あ。と、口から言葉が出てしまった時にはもう遅くて、気づけば豪炎寺くんがボクの上にいた。

「ご、豪炎寺くん!?起きてたの!?」
「あぁ。全部聞いてた。」
「ぜんぶ!?…ぜ、ぜんぶって……?」
「前は三日に、のところから」
「わーー!忘れて!」

ボクそんな前からひとりごと言ってたの!?しかもいちばん恥ずかしいところから…!

「いままで大人として我慢していたけど、吹雪が望むなら…」
「待って、豪炎寺くん。あのね、ボク」
「待てない。」

豪炎寺くんはボクのパジャマのボタンをひとつ開けると鎖骨に吸い付いてきた。

「っ!…豪炎寺くん、見られちゃうよ。」
「大丈夫だ。アースイレブンのユニフォームは首まで隠れるだろ。」

そ、それはそうだけど。でもそう言う問題じゃなくて…

「"修也くん"じゃなきゃダメか…?」
「!?……豪炎寺、くん?」

暗闇で表情は見えないけど、なんだか胸がきゅうっとなる声だった。まるで捨てられた子犬のような…。
その声にボクがおとなしくなったのを雰囲気で確認すると、豪炎寺くんはここぞとばかりに難しい話をし始めた。

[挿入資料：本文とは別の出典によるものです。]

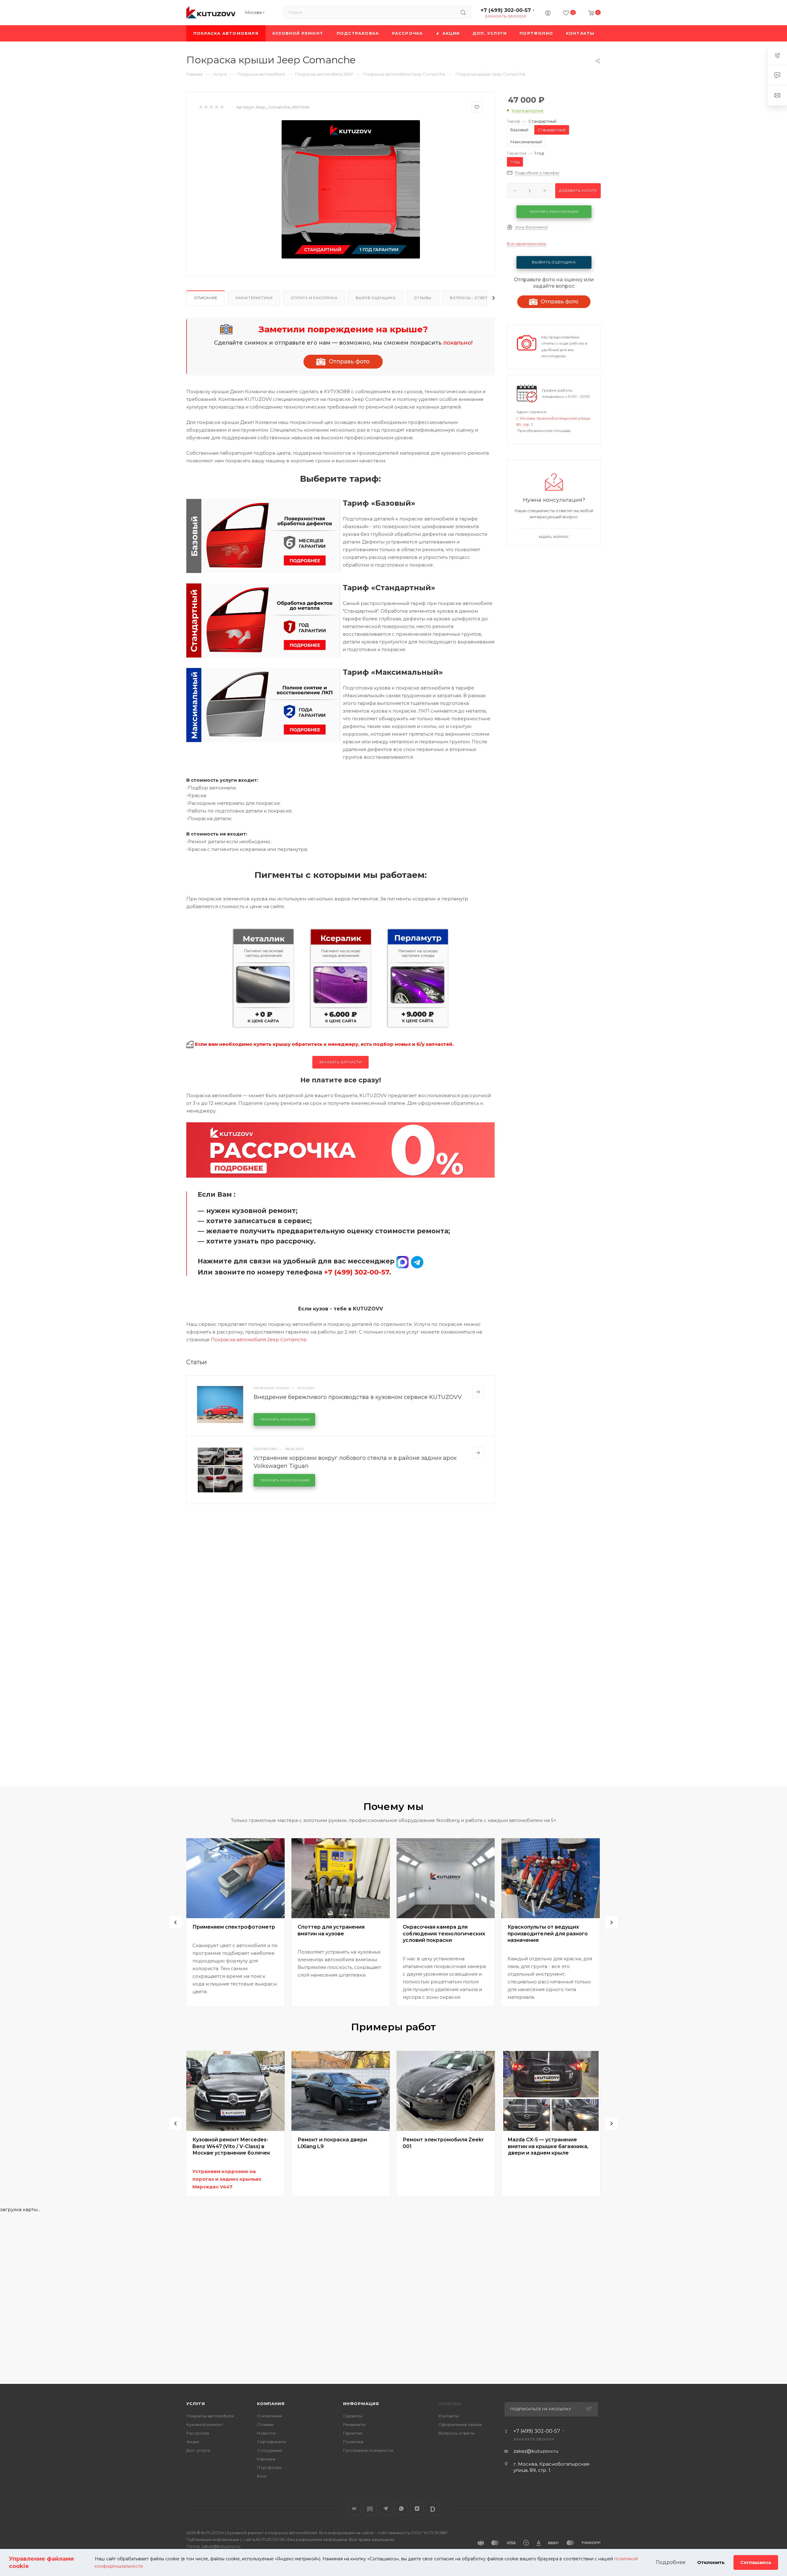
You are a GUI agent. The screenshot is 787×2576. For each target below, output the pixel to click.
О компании (269, 2415)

「吹雪。いまは二人の豪炎寺修也という存在に囲まれて戸惑っているかもしれないが、豪炎寺修也はひとりしかいないんだ。」
「?それってどういう…」
「考えてみろ。吹雪はたぶん、二人同時にいることで24歳の俺と、14歳の豪炎寺修也は別人だと錯覚している。でも修也くんが大人になると俺になるんだ。」
「うん。」
「つまりだな。……吹雪との初体験はもう済んでいるんだ。」
「え!?」
「よく覚えてるぞ、…たしか俺の家だったな。エイリア学園の事が終わって吹雪が北海道に帰る前の日、吹雪がどうしても「やめてー恥ずかしいー!」
「でも、これで分かっただろ?」
「…う、うん。豪炎寺くん、そう言うイジワルな所は変わってないね。」
「そうか?…まぁ、だから俺とセックスしても浮気にはならない。同一人物だからな。」
「……そっか…。」

豪炎寺くんと修也くんを別々に見てたけど、考えてみたらおんなじ人なんだ!

「いいか?吹雪…。」
「…ん。…チュッ……イジワルしないでね。」

もちろん僕は同い年の豪炎寺くんが大好きだけど…。でも豪炎寺くんってことはどっちも変わらないなら………これは浮気じゃない、んだよね…?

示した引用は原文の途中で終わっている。